Head pushed against the wall behind you, it’s difficult to properly look into the black slit of his helmet, but you try your hardest to maintain eye contact with him, to show him you’re not backing down without a proper fight…or whatever else might occur. His own chest is heaving, armour flush against your torso, locking you in this intimate moment. Wanting to touch him, one of your hands draws up from your side slowly, not entirely sure where exactly to place it. Flicking your tongue along your lower lip, and using the liquid courage that’s a mix of liquor and arousal, you push your palm between your bodies and grab hold of the growing erection in his pants. The noise that Mando makes is guttural, one of his hands letting go of your bicep to punch into the wall behind you.
“Fuck,” He moans, the helmet coming passed your head to press into the duracrete structure. The very end of the helmet scratches the crook of your neck, and you lean into it, feeling the beskar bring coolness to your hot cheek. Your hand continues to grope him, gently rubbing against his pants causing friction and feeling his cock twitch in your palm.

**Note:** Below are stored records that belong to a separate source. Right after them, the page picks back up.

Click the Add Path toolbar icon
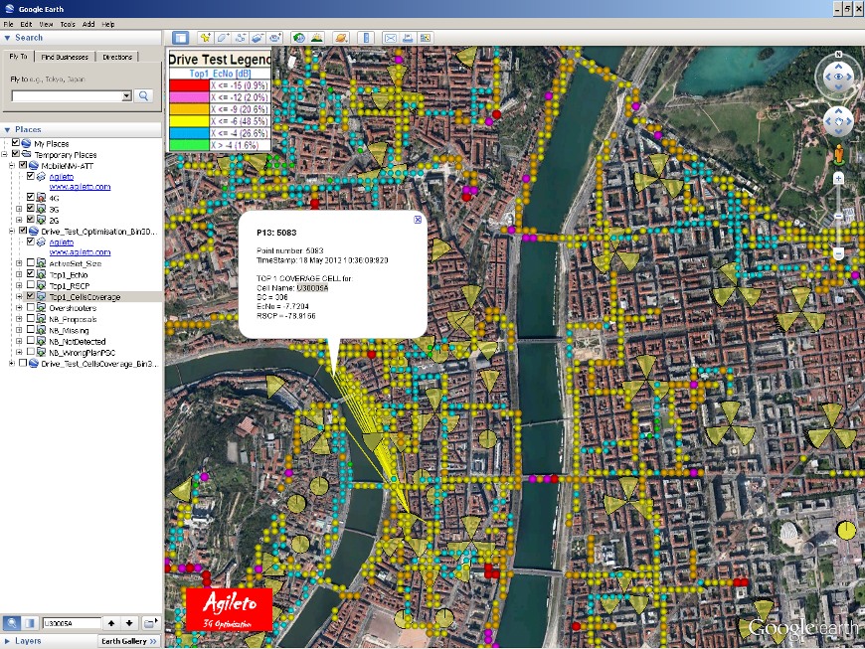 (240, 38)
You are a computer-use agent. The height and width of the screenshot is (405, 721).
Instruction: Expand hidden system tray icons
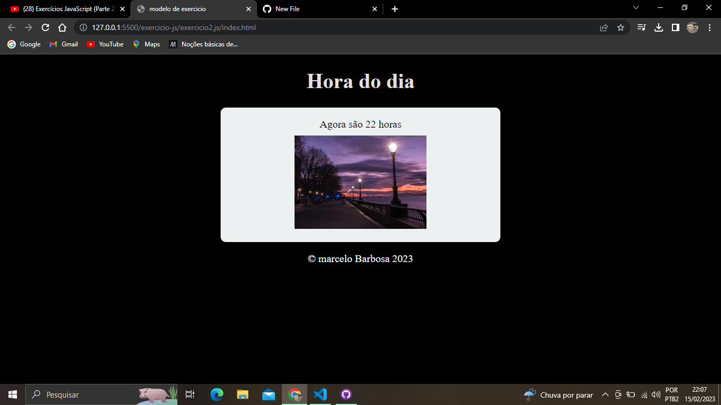[x=605, y=394]
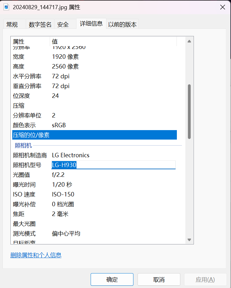Click the 照相机型号 LG-H930 edit field
This screenshot has height=288, width=231.
[x=113, y=165]
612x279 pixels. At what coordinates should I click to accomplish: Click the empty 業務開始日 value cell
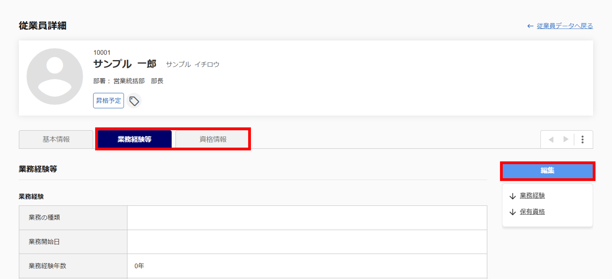point(307,242)
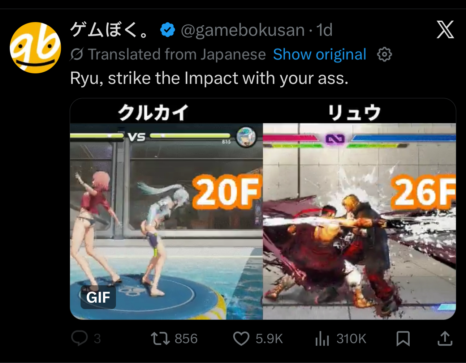This screenshot has width=466, height=363.
Task: Open the @gamebokusan handle
Action: pos(243,30)
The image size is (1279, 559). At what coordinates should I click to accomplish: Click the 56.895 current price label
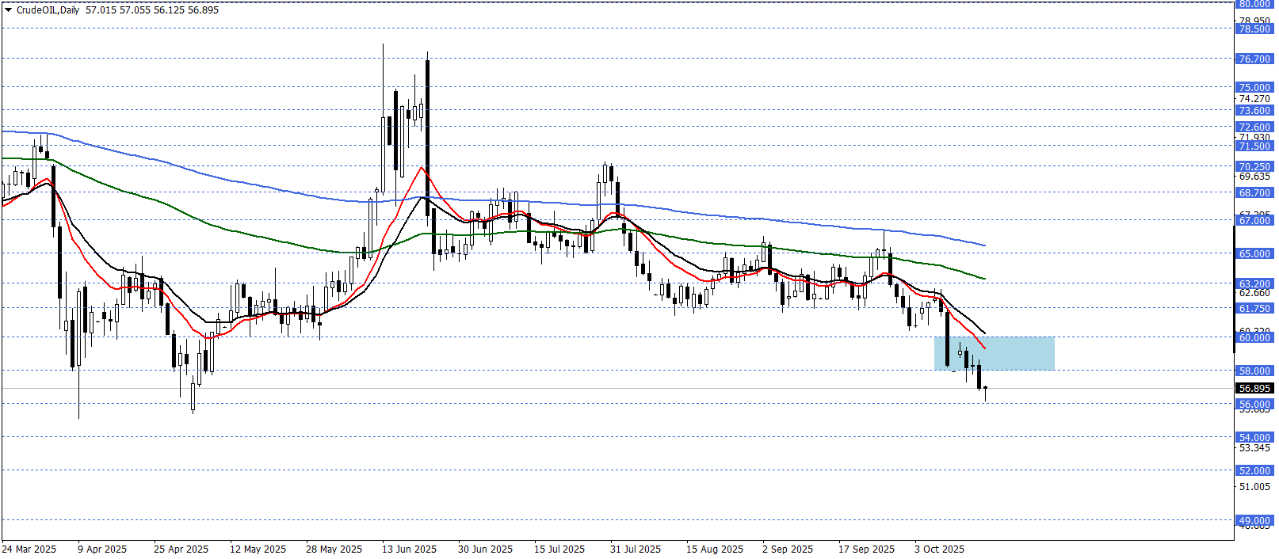pyautogui.click(x=1254, y=389)
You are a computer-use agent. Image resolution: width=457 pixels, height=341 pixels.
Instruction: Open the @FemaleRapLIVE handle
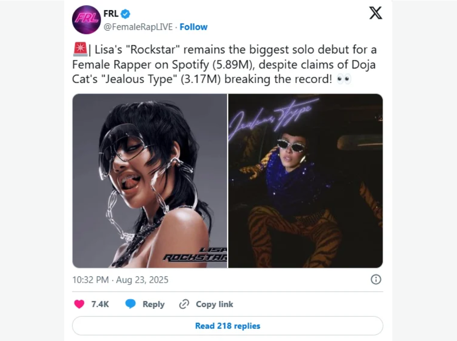(x=138, y=27)
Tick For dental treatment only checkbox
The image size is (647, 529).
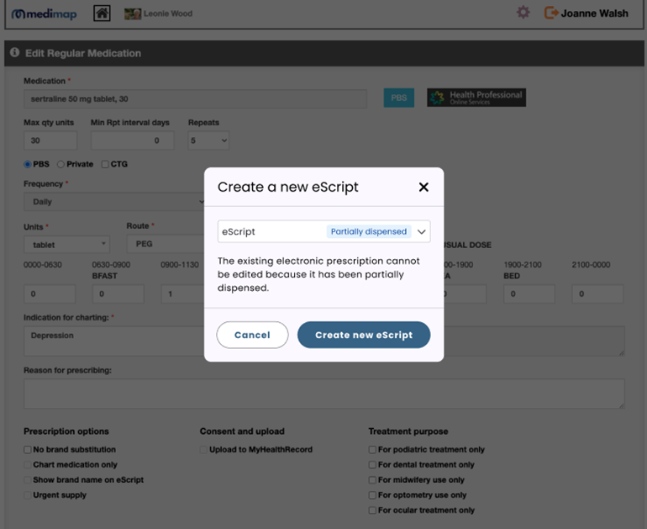point(372,465)
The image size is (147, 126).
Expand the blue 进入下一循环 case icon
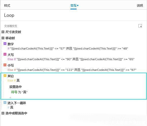[5, 103]
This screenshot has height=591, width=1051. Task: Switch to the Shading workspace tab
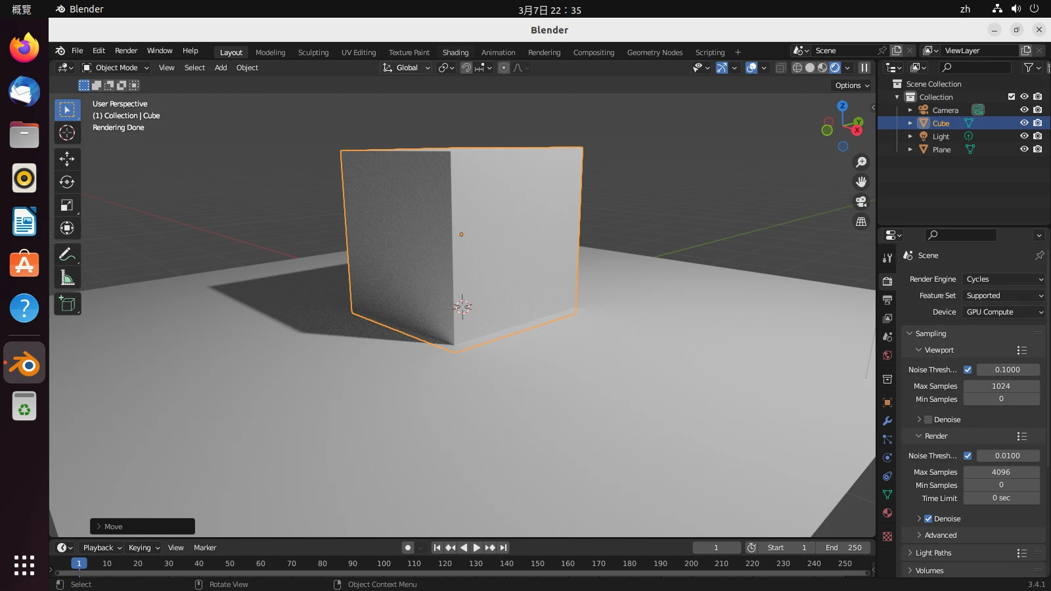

“We h-have to get back to t-t-the ship,” Mando pleads, still rough and low as he seems to be getting angrier with himself because he’s unable to pull away, and his body moves closer into yours, pushing you hard against the rough surface behind you while his beskar is flush on your chest, making it hard to breathe and difficult for you to continue teasing him. Quick, short breaths are coming consistently through the vocoder, your pussy gushing hearing his sweet groans.
Your right hand fumbles its way to his belt, both hands now frantically trying to undo the zipper of his pants. The helmet dips down, resting it on your shoulder as he watches one of your hands disappear into his trousers, and play with the waistband, toying with him. The scorching heat between your thighs is becoming too much, your cunt throbbing uncontrollably, begging to alleviate some of the tension but right now, this is about Mando. This is for Mando.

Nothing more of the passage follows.